Mercury is the closest planet to the Sun, while Earth is the third planet out. That means Mercury’s orbit is entirely inside our own, so Mercury never moves very far from the Sun as viewed from Earth. At its best, it can be visible for a short time after sunset or before sunrise.
This is one of those “at its best” times. Over the next couple of weeks, the angle between Mercury and the Sun will offer a good view.
Mercury will actually climb a little farther from the Sun over that period, providing a few extra minutes to watch it. On the other hand, it’ll get fainter — the result of the change in its phase — like phases of the Moon.

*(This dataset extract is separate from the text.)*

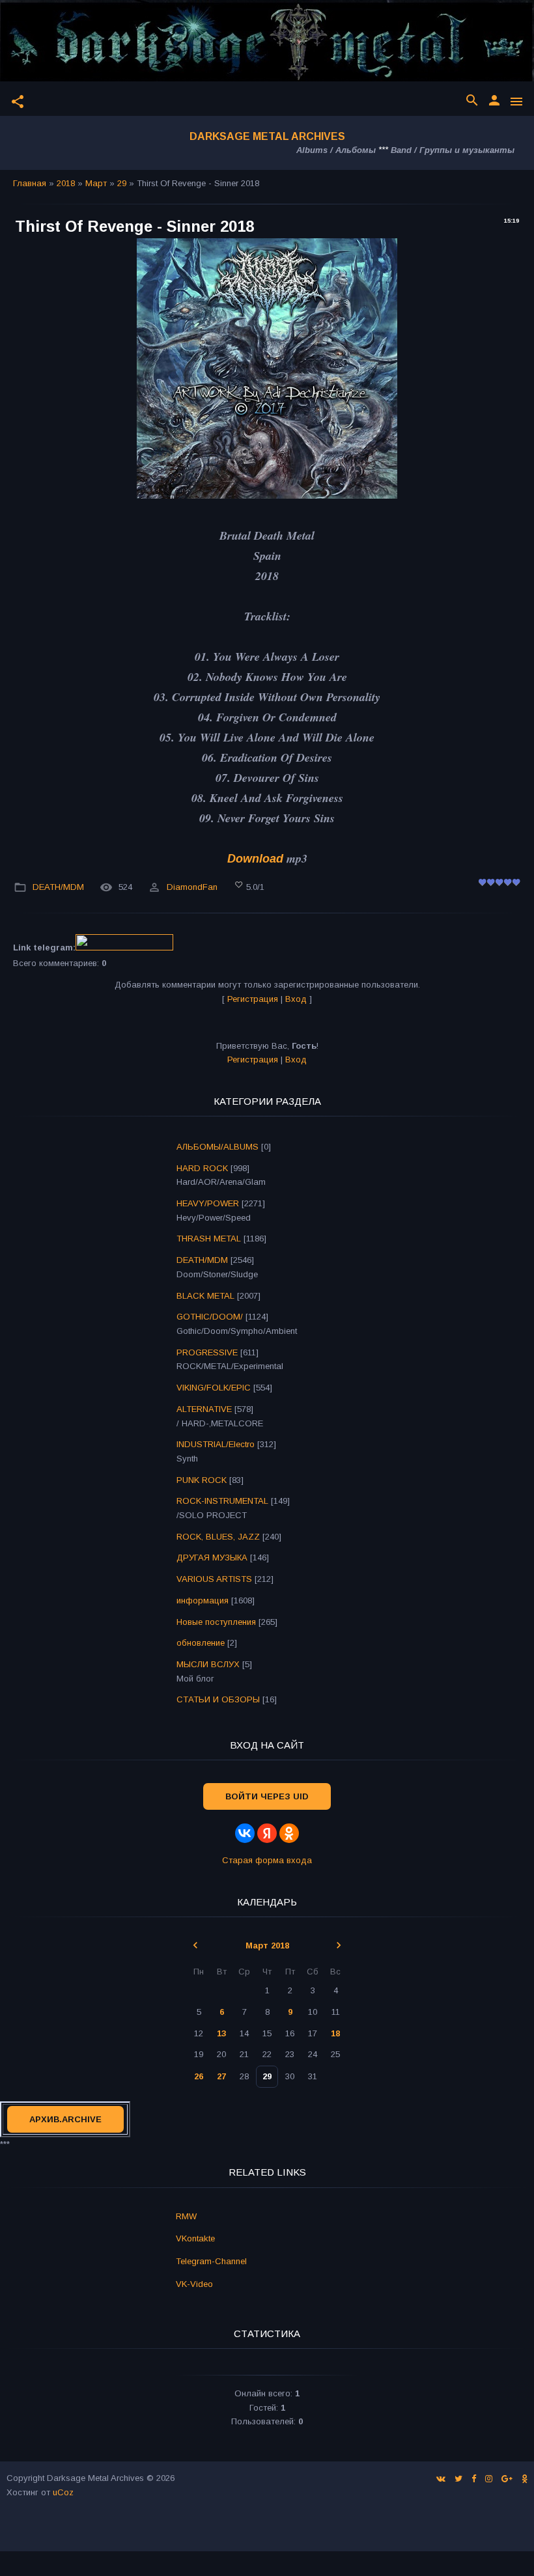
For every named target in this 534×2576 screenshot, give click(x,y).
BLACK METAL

The planet is moving closer to us. On April 11th, when it appears farthest from the Sun, it’ll be about 20 million miles closer to Earth than it is tonight. On the other hand, sunlight will illuminate a much smaller fraction of the hemisphere facing our way. Tonight, about three-quarters of that side is in sunlight. But by the 11th, only about a third will be lit up.
When you put the numbers together, Mercury will be less than half as bright then it is tonight — but still a nice target in the evening twilight.